Tampoco me importa que los muros queden absolutamente parejos, ni hago desaparecer todos los hoyos. Me rio sola cuando lo hago consciente, pero me gusta recordar donde colgaba ese raro cuadro de Matta que vendí con tanto gusto o el otro óleo de magnolias que hoy tiene una amiga en su casa. Es como seguir teniendo presentes historias de antes, en un segundo plano que solo yo veo.

A la hora de decidir el color, yo era de la idea de encontrar alguno con simbología profunda. Como cuando pinté mi pieza color “café con leche de media mañana”. Resultó que no tuve la precaución de pintar primero una base blanca, y al aplicar el simbólico “café con leche de media mañana” sobre el “amarillo antiguo de la argentina perfecta que vivía antes ahí” apareció un dudoso rosado que no tenía nada que ver conmigo. Rosado! Nada más lejano a mí que muros rosados en mi dormitorio. Esa misma mañana corrí con el galón de pintura a la pinturería y me lo transformaron en un “gris claro indefinido ni ratón ni neutro” que me acompañó por un par de años.

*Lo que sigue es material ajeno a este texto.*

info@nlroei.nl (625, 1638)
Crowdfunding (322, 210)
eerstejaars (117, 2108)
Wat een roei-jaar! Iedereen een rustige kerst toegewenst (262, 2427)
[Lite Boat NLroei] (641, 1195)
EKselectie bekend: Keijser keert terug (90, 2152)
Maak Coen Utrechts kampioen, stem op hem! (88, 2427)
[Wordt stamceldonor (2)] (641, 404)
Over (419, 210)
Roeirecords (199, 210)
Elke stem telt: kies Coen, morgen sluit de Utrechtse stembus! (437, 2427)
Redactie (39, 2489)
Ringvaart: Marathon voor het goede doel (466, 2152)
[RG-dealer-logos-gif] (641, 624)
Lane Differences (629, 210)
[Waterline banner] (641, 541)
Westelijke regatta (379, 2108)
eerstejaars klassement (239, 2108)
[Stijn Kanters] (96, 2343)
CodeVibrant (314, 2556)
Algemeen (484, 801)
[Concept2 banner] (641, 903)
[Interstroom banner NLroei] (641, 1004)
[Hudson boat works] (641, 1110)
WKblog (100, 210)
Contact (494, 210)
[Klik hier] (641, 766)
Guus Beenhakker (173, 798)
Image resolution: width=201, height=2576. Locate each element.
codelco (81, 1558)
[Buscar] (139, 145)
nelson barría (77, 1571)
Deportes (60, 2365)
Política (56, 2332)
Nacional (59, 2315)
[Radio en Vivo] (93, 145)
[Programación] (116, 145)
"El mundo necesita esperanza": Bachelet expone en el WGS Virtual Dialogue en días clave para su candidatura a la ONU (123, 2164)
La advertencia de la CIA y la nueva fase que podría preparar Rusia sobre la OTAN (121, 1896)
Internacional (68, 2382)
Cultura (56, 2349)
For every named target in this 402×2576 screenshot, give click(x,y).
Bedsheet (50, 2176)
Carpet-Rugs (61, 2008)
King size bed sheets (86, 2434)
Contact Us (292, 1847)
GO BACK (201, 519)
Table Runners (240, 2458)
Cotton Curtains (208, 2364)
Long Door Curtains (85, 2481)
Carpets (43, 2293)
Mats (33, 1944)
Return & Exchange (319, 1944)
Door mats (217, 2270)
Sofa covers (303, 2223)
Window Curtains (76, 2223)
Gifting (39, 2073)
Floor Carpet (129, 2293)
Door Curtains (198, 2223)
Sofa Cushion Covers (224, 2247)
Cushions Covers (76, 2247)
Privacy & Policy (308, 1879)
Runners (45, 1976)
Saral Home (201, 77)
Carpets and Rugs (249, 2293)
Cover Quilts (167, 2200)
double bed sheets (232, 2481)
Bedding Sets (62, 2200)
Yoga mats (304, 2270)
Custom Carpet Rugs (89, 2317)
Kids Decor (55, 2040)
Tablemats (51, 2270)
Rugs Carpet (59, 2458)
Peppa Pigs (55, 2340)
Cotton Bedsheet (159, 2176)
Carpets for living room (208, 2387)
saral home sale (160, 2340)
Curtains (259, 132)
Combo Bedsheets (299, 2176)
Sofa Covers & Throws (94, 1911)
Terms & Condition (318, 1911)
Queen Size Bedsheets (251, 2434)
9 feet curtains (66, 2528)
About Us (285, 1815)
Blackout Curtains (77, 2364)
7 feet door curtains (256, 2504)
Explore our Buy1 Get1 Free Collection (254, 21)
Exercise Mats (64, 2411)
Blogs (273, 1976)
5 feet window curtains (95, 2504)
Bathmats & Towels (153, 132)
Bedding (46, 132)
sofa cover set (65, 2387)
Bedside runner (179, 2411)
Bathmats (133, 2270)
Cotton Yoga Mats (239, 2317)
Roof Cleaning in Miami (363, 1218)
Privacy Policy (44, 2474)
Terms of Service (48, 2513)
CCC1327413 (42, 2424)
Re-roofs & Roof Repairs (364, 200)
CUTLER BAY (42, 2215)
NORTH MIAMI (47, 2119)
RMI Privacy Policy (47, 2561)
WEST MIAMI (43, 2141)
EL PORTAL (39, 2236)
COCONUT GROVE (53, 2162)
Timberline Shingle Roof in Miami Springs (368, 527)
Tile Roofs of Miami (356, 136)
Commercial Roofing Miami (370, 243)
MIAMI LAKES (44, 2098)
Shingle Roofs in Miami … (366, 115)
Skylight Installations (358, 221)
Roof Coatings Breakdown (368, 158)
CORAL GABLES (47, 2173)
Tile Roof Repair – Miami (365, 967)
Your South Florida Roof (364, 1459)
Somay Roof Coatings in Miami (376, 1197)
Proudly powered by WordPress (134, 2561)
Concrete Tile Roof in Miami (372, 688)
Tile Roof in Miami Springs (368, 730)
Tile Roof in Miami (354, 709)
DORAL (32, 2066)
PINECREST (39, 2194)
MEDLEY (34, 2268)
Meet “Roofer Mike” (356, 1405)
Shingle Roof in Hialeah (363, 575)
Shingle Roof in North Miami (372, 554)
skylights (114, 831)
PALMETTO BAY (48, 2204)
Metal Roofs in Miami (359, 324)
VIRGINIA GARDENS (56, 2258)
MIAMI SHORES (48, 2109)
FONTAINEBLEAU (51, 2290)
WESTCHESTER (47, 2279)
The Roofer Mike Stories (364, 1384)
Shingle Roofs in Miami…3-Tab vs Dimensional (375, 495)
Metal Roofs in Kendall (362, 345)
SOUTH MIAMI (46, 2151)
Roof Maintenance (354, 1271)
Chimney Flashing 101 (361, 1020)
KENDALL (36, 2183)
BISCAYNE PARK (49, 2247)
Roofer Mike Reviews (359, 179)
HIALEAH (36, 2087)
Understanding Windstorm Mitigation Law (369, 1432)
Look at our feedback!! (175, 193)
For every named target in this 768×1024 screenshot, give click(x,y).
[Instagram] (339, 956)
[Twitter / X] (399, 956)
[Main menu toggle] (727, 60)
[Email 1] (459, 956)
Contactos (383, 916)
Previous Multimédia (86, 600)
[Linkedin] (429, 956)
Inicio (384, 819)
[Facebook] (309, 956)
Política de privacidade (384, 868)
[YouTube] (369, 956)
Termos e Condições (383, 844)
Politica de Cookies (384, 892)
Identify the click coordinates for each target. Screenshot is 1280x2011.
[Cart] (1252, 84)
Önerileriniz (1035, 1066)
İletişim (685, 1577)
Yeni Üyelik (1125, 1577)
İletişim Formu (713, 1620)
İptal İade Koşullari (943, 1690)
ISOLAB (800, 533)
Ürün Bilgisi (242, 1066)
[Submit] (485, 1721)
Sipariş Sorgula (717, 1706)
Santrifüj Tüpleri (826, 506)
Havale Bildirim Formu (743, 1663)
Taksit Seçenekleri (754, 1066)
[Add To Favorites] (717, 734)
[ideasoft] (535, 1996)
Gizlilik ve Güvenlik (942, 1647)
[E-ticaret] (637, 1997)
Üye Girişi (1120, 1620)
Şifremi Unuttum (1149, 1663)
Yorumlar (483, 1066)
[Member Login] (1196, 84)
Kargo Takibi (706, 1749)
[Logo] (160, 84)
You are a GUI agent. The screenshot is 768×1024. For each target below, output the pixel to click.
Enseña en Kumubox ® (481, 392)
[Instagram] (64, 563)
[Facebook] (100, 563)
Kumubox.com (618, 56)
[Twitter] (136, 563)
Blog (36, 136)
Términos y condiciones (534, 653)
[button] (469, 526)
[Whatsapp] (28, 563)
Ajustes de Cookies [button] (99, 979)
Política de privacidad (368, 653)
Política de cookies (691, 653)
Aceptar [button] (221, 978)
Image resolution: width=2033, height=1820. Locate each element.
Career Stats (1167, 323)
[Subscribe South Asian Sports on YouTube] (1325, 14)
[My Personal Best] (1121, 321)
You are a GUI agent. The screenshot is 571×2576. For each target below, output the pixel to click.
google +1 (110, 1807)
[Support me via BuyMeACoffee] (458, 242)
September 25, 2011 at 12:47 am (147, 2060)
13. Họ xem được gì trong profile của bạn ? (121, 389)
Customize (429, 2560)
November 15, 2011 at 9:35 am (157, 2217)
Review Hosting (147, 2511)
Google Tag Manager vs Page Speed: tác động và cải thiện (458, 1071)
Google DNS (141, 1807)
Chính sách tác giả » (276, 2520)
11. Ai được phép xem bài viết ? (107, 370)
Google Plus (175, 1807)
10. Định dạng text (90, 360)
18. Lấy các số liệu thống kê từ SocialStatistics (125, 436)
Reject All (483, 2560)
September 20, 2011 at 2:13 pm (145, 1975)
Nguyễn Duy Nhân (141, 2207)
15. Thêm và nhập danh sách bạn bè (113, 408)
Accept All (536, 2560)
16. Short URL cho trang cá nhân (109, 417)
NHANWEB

Ese gris curioso desapareció al par de años. Se cambió por un “blanco intermedio de tiempos convulsos”, del que tuve que aplicar 4 capas. Sacar el gris de mi vida fue trabajoso en todo sentido y lo siguió una época intermedia como el color, sin muchos claros ni oscuros.

La semana pasada no hubo duda en el color. Esta vez sería un claro y rotundo blanco en todo el departamento. Blanco sin apellido alguno. Blanco que se fue comiendo capa a capa el triste blanco intermedio de los años que pasaron.

El living comedor y hall de entrada ya están listos, se prepara mi dormitorio.